I attempted to save money today when I bought a generic brand “Dream Bar.” It was slightly over two dollars for twelve in a box! I saved like a buck twenty over the name brand box. But beware, because these cheapo-depo Dream Bars are awful. A Dream Bar, or “Dreamsicle” is suppose to be either orange popsicle wrapped around vanilla ice cream or orange sherbet wrapped around vanilla ice cream. These cheap Dream Bars are a blended orange-vanilla bar. There is no middle. Just orange sherbet with clouds of white representing the vanilla. Never again I say! Oh, and get this, they have 90 calories each, as opposed to the 70 in the name brand “real” version.

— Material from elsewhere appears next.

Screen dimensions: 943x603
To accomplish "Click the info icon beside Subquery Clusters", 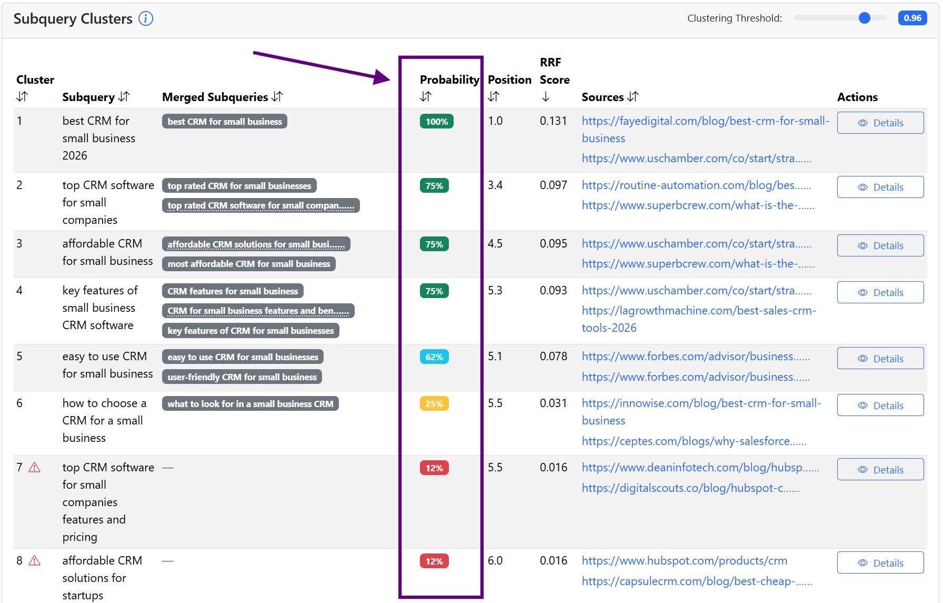I will (x=146, y=19).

I felt so ripped off! I'll look again, 'cause I bet they didn't even spell dream bar right...It's probably a “Dreem Barr”, or some similar intentional misspelling to avoid copyright infringement. They do that with cheese too. Never buy “chedder cheeze”, 'cause it isn't cheddar cheese my friend, it's oil and water, and it looks good only when you see the price. Try melting it and see what happens. I bet it's like a science project gone wrong. Let me get back to the original topic here: Candy bars, and more specifically candy bar nutrition. The lowest calorie candy bars are the lightest ones. Three Musketeers is one of the best and has 45% less fat, the miniature (small square shape) has only 28 calories. A Fun Size Three Musketeer has under 70. For the sake of comparison, a fun size Milky Way has 150. Nougat is loaded. I always hated nougat anyway. What is nougat? What a strange word, nougat. I like the word nougat. I'm going to start using the word “nougat” more in daily conversation, like-- “You've got to get down to the “nougat” to really understand the problem”...or... “And after that it's all nougat.” or even... “I'm trading in my big old gut for a nougat.” Did somebody slip something in my tea? I'm getting loopy here.

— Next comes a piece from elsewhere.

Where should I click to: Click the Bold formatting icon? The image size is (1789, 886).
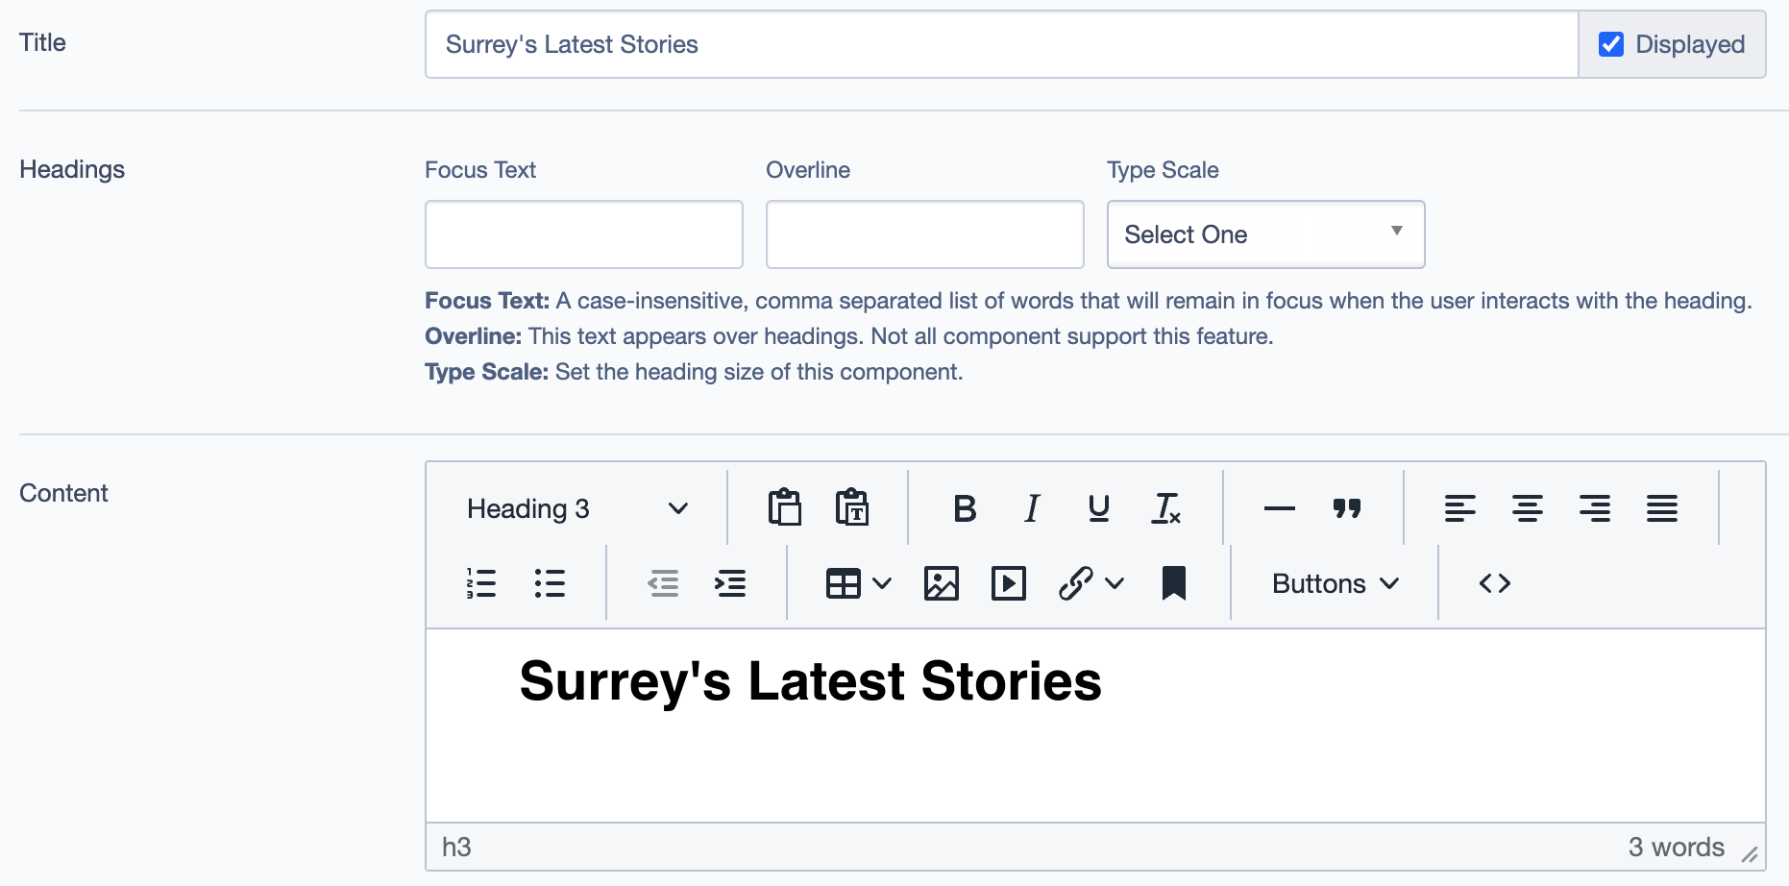pos(965,508)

I thought of a fantastic idea today. A party! A big party someday when ultimate goals are reached. A party for all who read this blog and for all who are working on their own journey. It's way down the line of course, but I'm planning it in my mind now. Here's the fun part: Everything at this party will be portioned and have an accurate calorie count clearly marked! Who says party food has to be bad! Cheese dip in individual little bowls, little sandwiches, chicken wings, chips, dips...maybe even little pieces of cake! The presentation would look very cool. And no guessing! I'm not saying everything will be low calorie, I'm just saying the calories will be accurately measured and displayed for everyone to see. I like it! I believe this concept would also work well on a cooking show. I can imagine the promo commercials for it... “A four layer meat and cheese lasagna for under 300 calories a serving? A fudge brownie sundae for under 200 calories? A plate of fried fish and chips for under 500 calories? Don't miss this show because “counting calories never tasted so good!” Somebody get the Food Network on the horn, this is “money.”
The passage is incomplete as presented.